U.S. Customs and Border Protection (CBP) held its quarterly COAC meeting, the 2nd of 2019, in Laredo, Texas on May 30th. Laredo has just recently overtaken Los Angeles as the highest volume port in the U.S., processing just over $20B/month in trade this past spring. CBP Leaders and trade advisory committee members of the COAC traveled from Washington DC and around the U.S. to meet with Laredo-area trade stakeholders. Laredo truck traffic had been severely hampered, like many southwest border ports, earlier this spring by the reallocation of CBP Officers from trade processing to assisting U.S. Border Patrol with processing migrants. The situation has improved in the last month, but CBP resources remain strained.
Topics at the COAC ranged from: a recent Executive Order to Combat Trafficking in Counterfeit Goods; the development of new risk-based bonding procedures; new CTPAT Minimum Security Criteria, blockchain technology, and other trade issues.
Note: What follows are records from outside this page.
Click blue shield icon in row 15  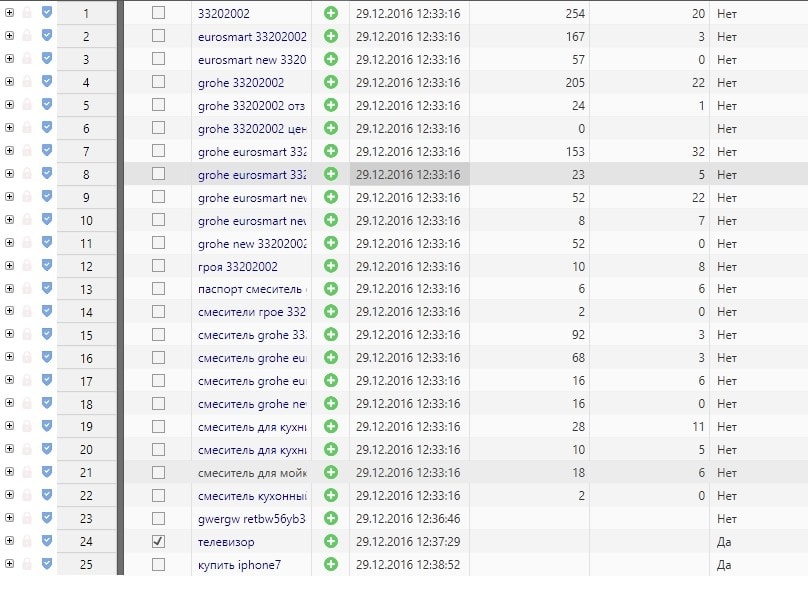[x=47, y=334]
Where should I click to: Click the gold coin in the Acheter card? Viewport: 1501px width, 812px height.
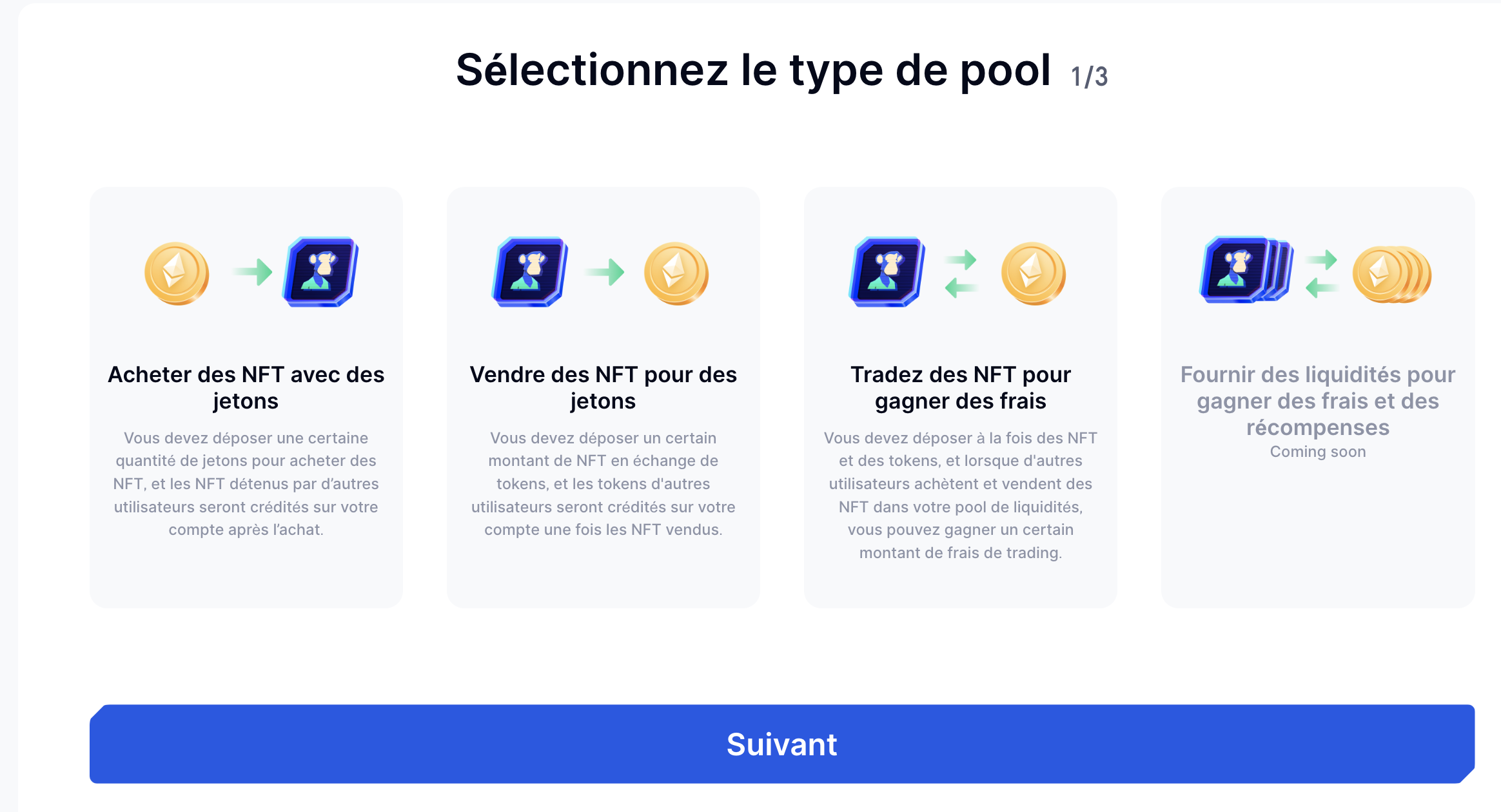[x=177, y=273]
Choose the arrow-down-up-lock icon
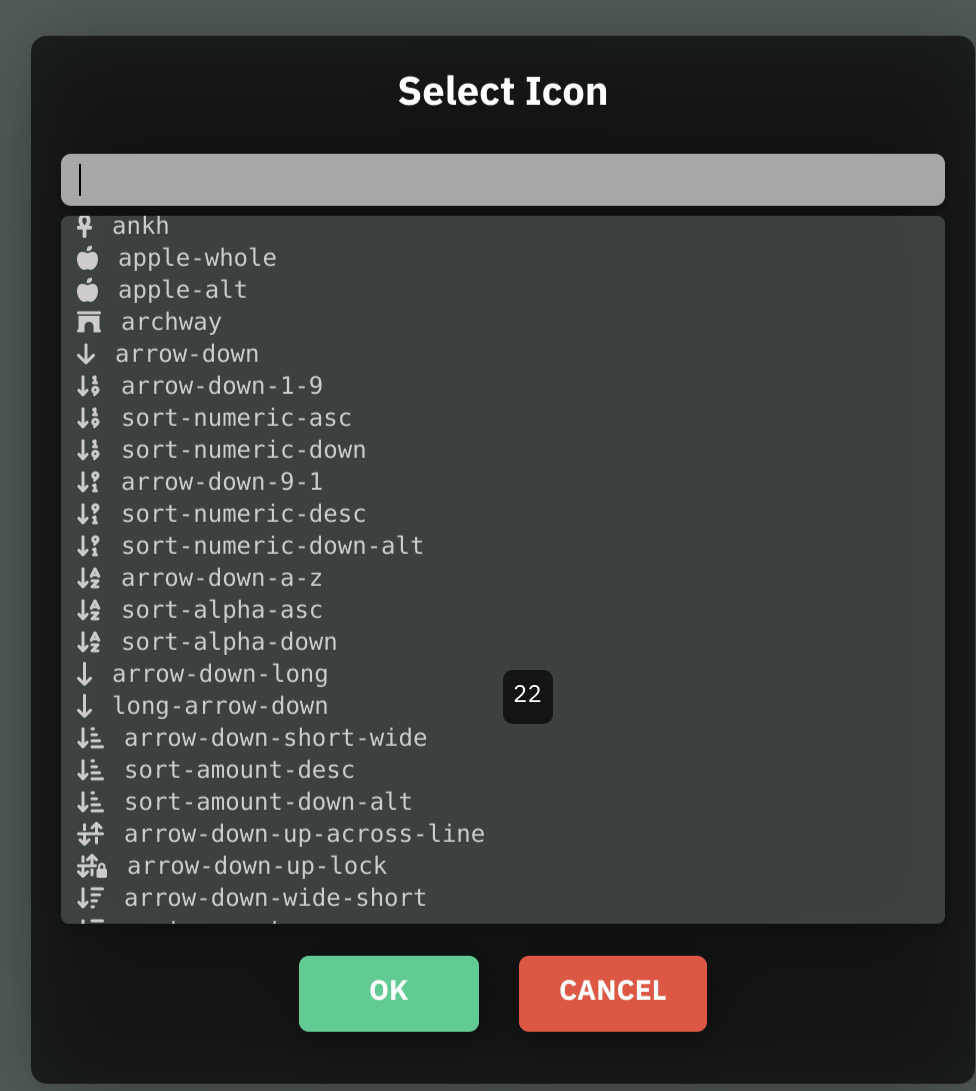Image resolution: width=976 pixels, height=1091 pixels. pos(232,866)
The COAC has also created a Northern Triangle Working Group to assist Central American countries with improving trade facilitation and overall economic conditions to create opportunity and reduce the need for Central Americans to migrate to the U.S.
On Friday, May 31st, also in Laredo, CBP Officials from headquarters and Laredo joined to discuss the CTPAT program with over 100 industry members.
Led by CTPAT Director, Manny Garza, and Deputy Director of Field Operations in Laredo, Bradd Skinner, officials discussed the new Minimum Security Criteria (MSC) set to go into effect in January 2020. They also discussed CTPAT program suspensions/removals, the readmittance process, and when it is beneficial to go above and beyond the MSC.
Representing Kansas City Southern Railroad, a CTPAT member, Director of Interline Operations, Steve Simmons, discussed the Laredo Rail ‘Secure Corridor’, a public-private partnership with CBP to make cross-border rail operations more efficient at the Laredo border.